For response, Kentik supports DDoS-specific workflows with machine learning-driven traffic profiling and automated mitigation, while also feeding enriched network intelligence into SIEMs and other downstream systems through Firehose and additional integrations. The result is a faster, more coordinated response across network and security operations.
This is why the network should be treated as the first line of defense, not the last place teams look after an alert has already fired. It is where teams can see exposure, abnormal behavior, and operational impact together, in the full context of how the business runs.
Why AI Advisor matters when seconds count
AI Advisor is an advanced AI agent that acts as a network intelligence partner, guiding triage, troubleshooting, and remediation suggestions through natural language interaction. It can interpret questions, make a plan, explain its reasoning, and accelerate incident response by reducing the need to manually query multiple tools.

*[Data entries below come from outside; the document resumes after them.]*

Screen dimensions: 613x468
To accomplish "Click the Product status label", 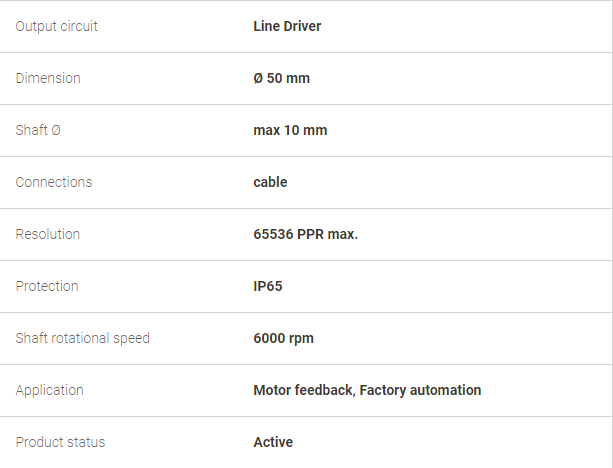I will pyautogui.click(x=60, y=442).
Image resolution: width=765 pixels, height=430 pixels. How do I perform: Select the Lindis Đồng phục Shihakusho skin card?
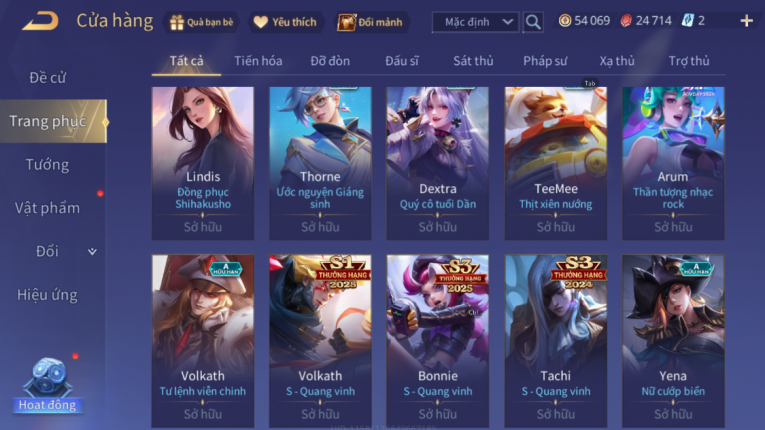pyautogui.click(x=202, y=164)
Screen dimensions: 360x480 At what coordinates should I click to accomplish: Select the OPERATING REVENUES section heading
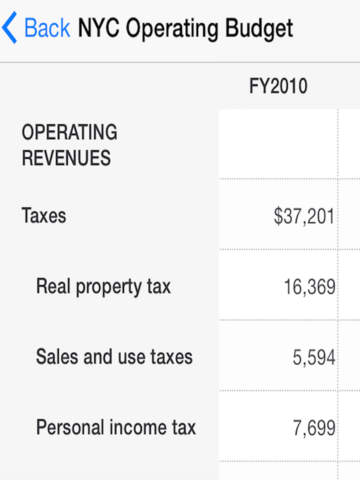point(69,145)
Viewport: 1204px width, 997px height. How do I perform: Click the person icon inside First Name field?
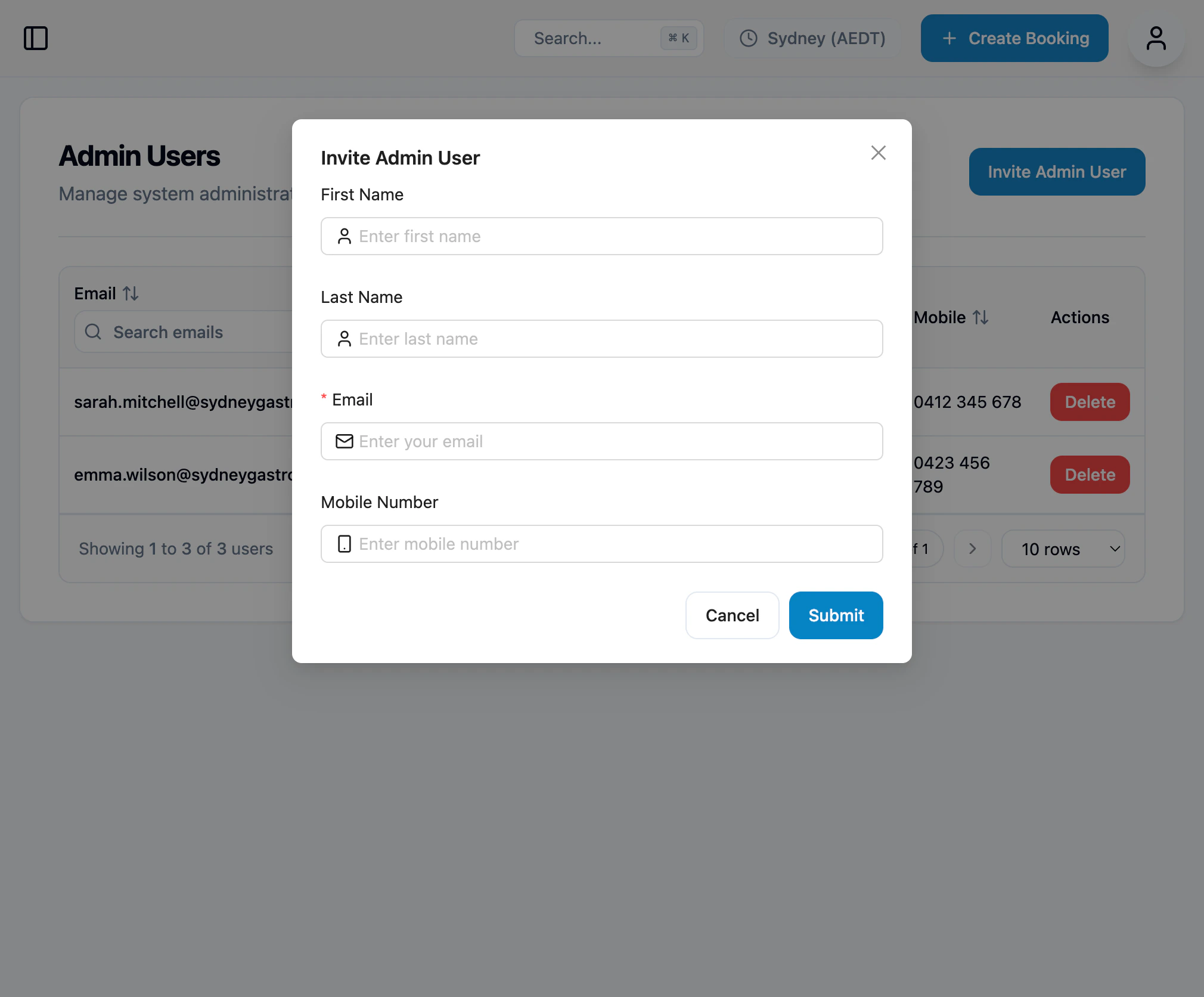point(345,236)
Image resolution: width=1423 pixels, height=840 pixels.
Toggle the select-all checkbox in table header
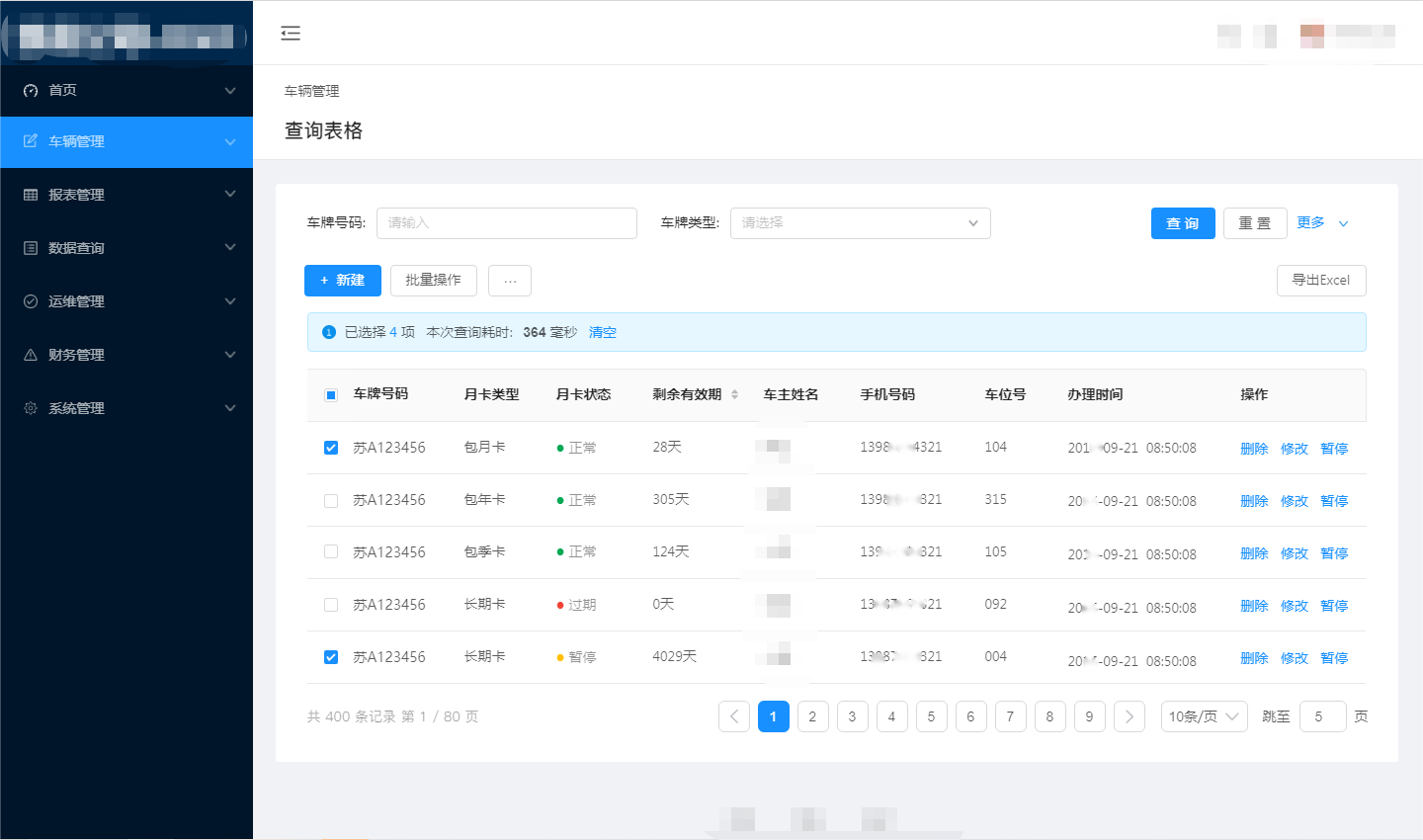click(x=331, y=395)
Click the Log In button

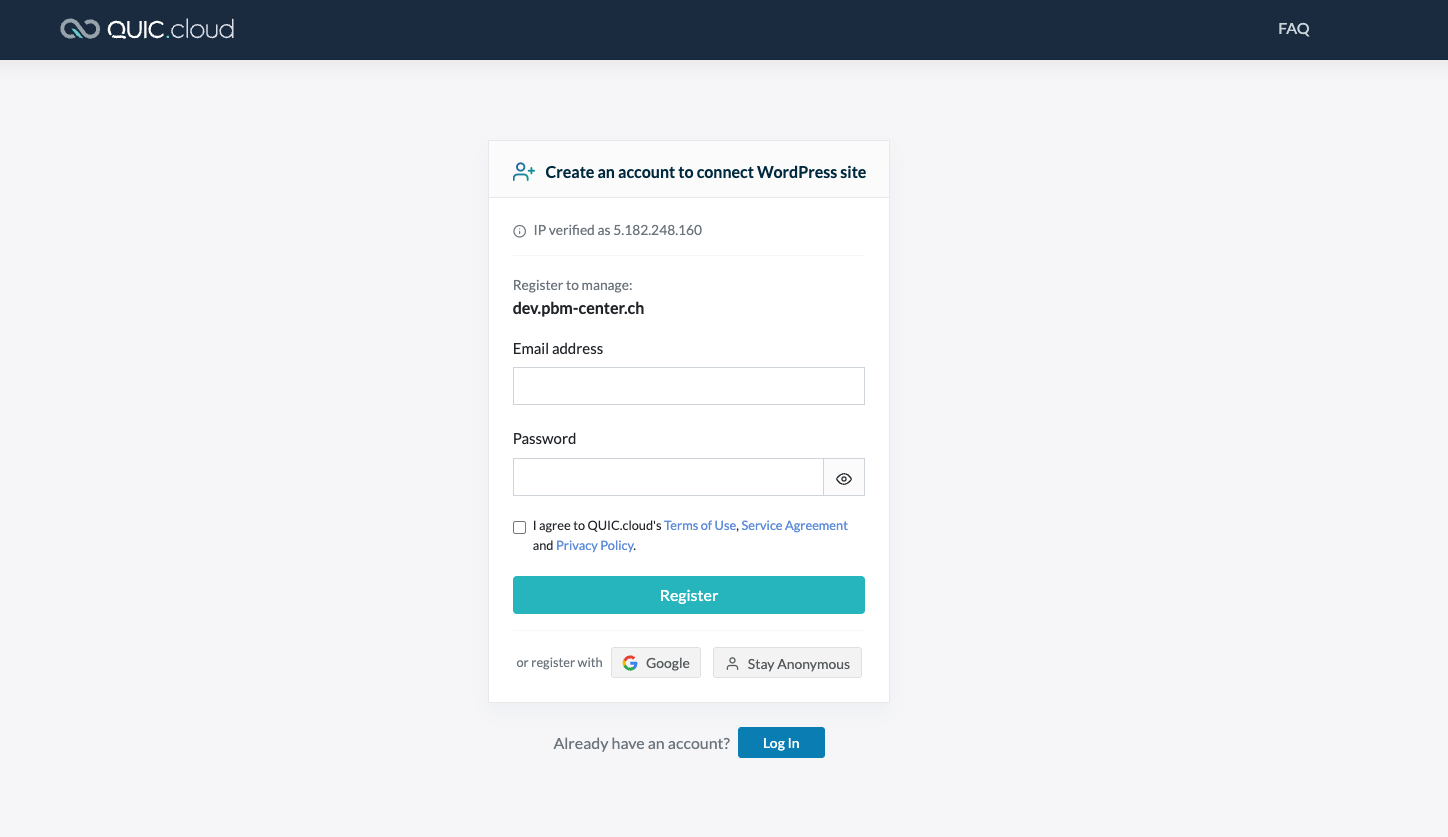coord(781,743)
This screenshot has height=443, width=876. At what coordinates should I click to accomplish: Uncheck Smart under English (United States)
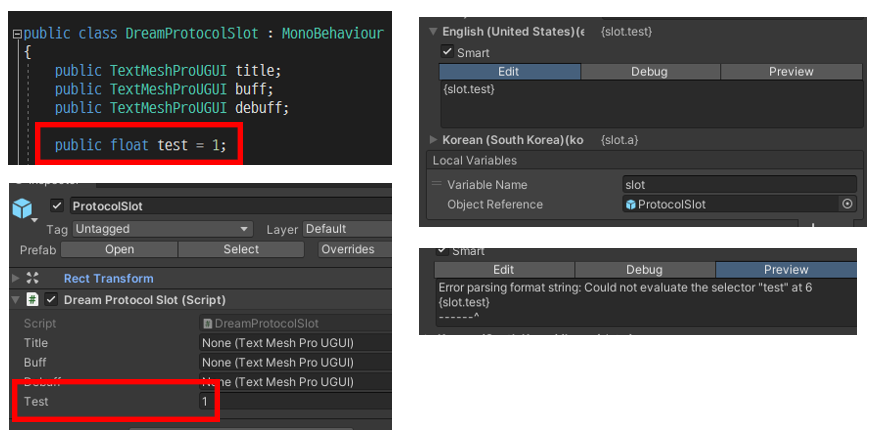(447, 52)
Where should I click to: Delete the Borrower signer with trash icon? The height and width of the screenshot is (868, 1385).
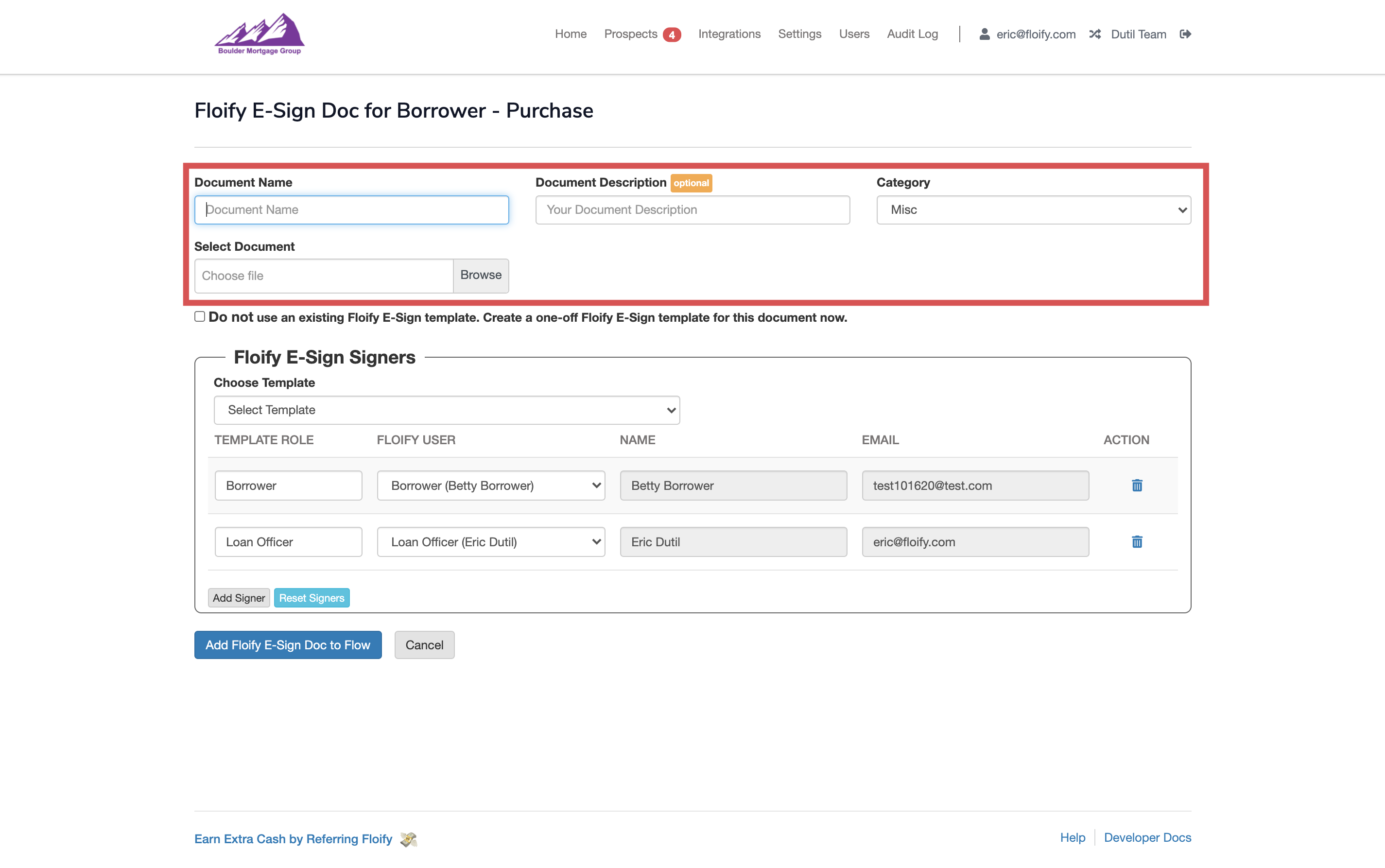[1137, 485]
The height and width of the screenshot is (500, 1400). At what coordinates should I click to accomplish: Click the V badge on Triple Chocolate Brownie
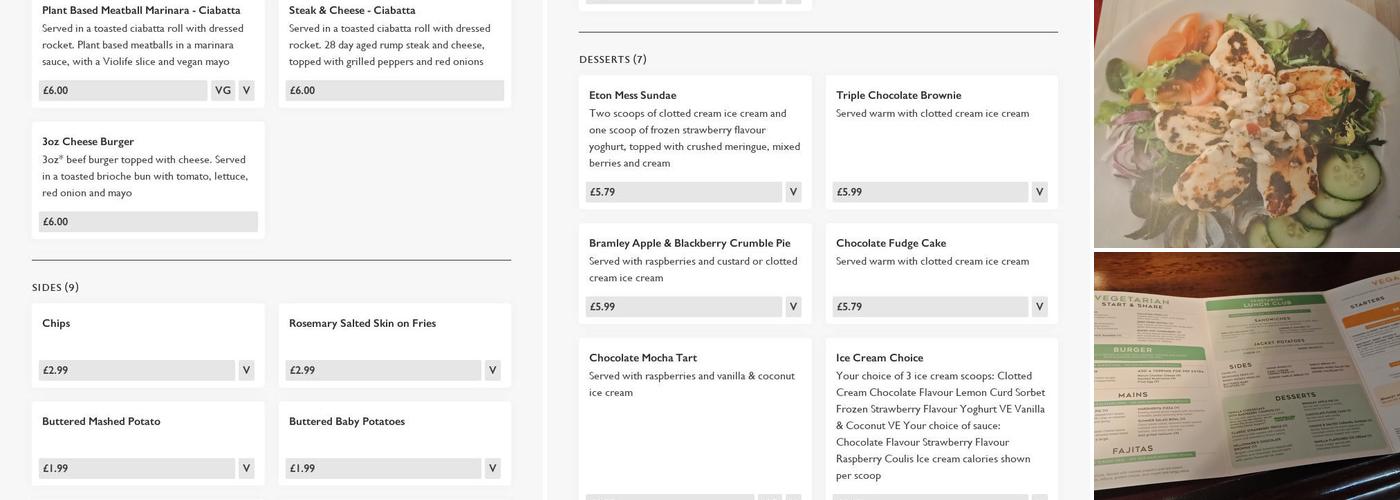click(1039, 192)
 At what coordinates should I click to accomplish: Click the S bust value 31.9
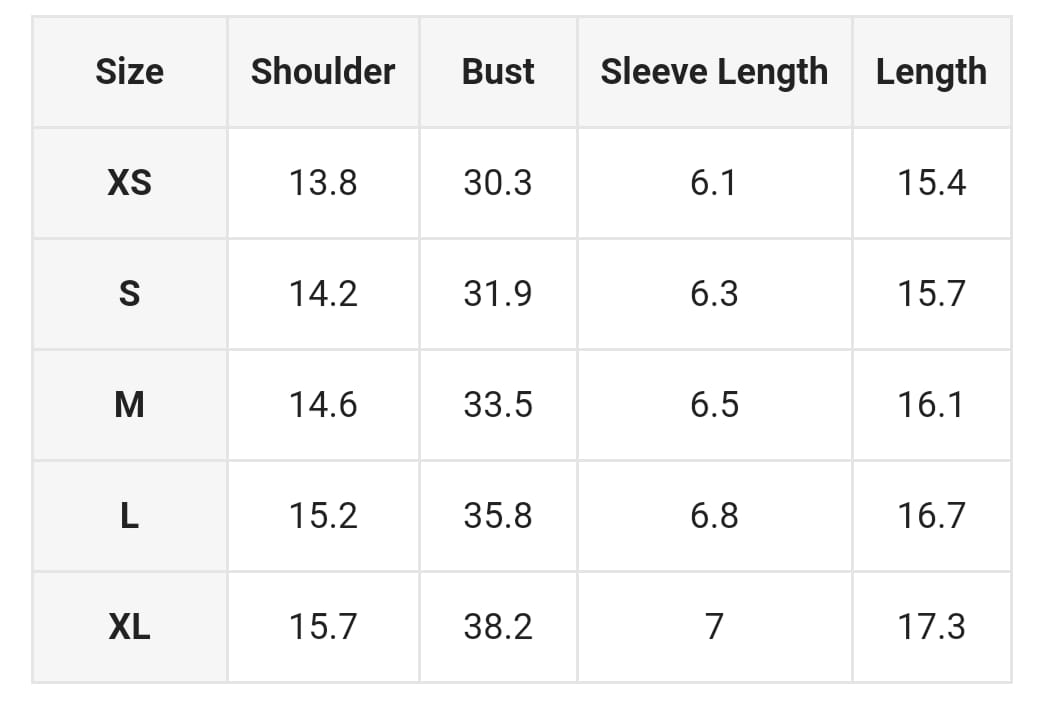point(498,294)
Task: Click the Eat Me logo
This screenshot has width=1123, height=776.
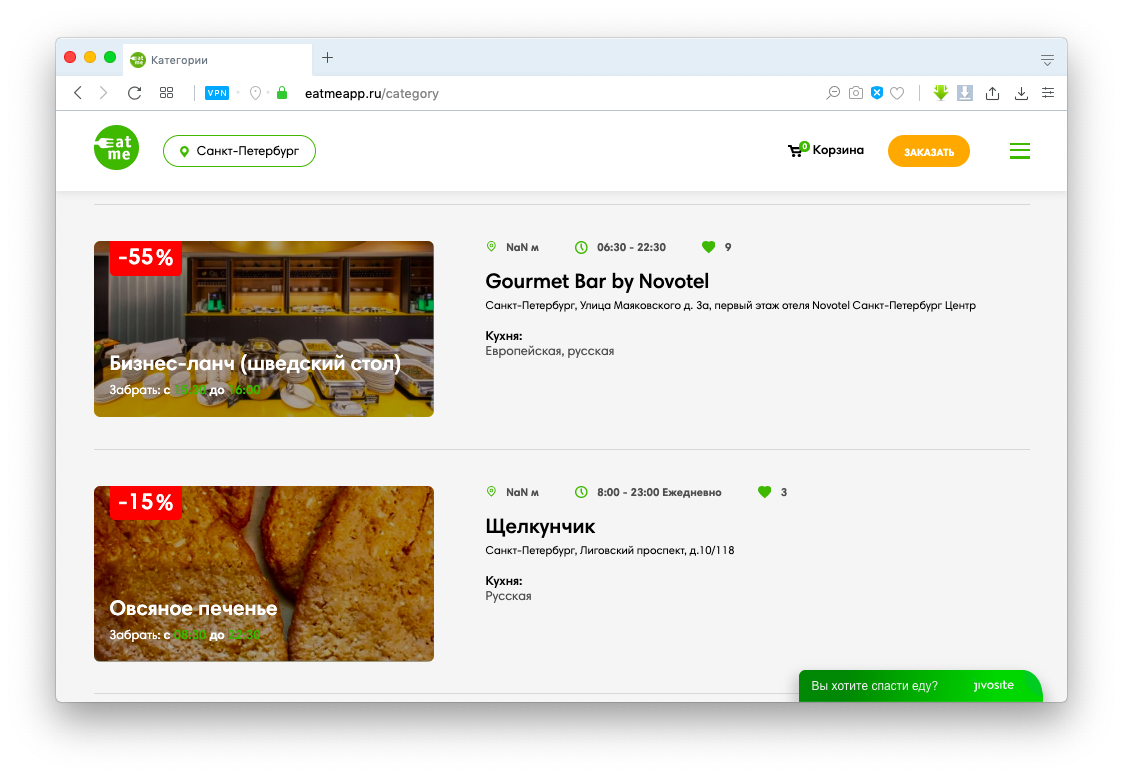Action: click(x=116, y=150)
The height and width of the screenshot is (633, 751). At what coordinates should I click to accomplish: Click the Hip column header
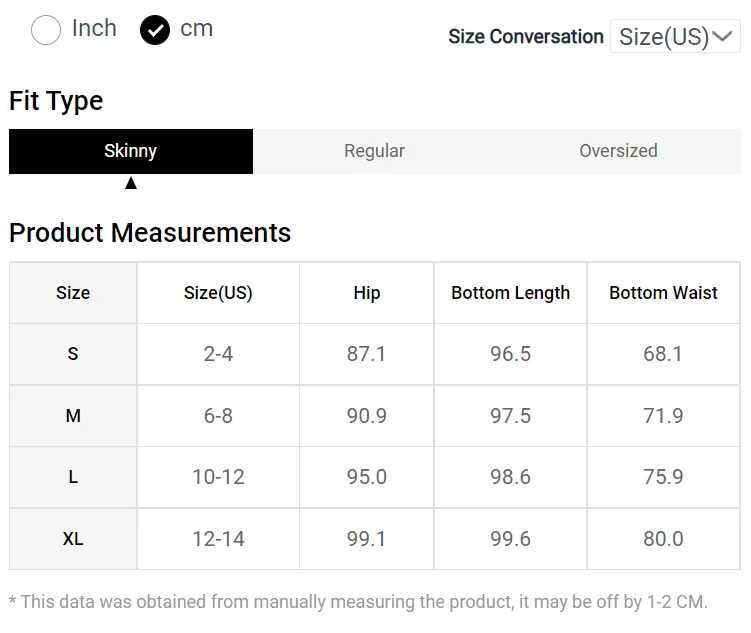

AI Advisor can be tailored with Runbooks and custom network context, so investigations can follow predefined diagnostic steps and take account of site naming, architecture, addressing conventions, maintenance windows, critical applications, and operational procedures. That matters in security because consistency and context reduce human error during high-pressure investigations.
In the new normal of cyber attacks, that combination of broad telemetry, network intelligence, and guided AI reasoning is increasingly important. It gives teams a way to move at a pace that better matches the attacks they are defending against.
Your response to the new normal
The latest incidents are a wake-up call, but the underlying lesson is larger than any single headline. Cyber disruption is now a resilience issue that unfolds across networks, identities, cloud, endpoints, and the internet edge. Defenders need to identify weak points before attackers exploit them, detect abnormal traffic and threat indicators quickly, and respond with full context. That is the case for treating network management and operations as a means of making the network a cyber-resilient asset.
The Kentik Network Intelligence Platform unifies telemetry, enrichment, visibility, investigation, and mitigation, with AI Advisor acting as a built-in force multiplier for security and network teams. By organizing investigations into clear steps, showing its reasoning, and providing interpretations grounded in data that teams can validate, it helps accelerate analysis while improving the accuracy, consistency, and quality of incident response and documentation. In a world of machine-speed attacks, the organizations that will respond best are the ones that stop treating the network as background infrastructure and start using it as an active source of cyber defense.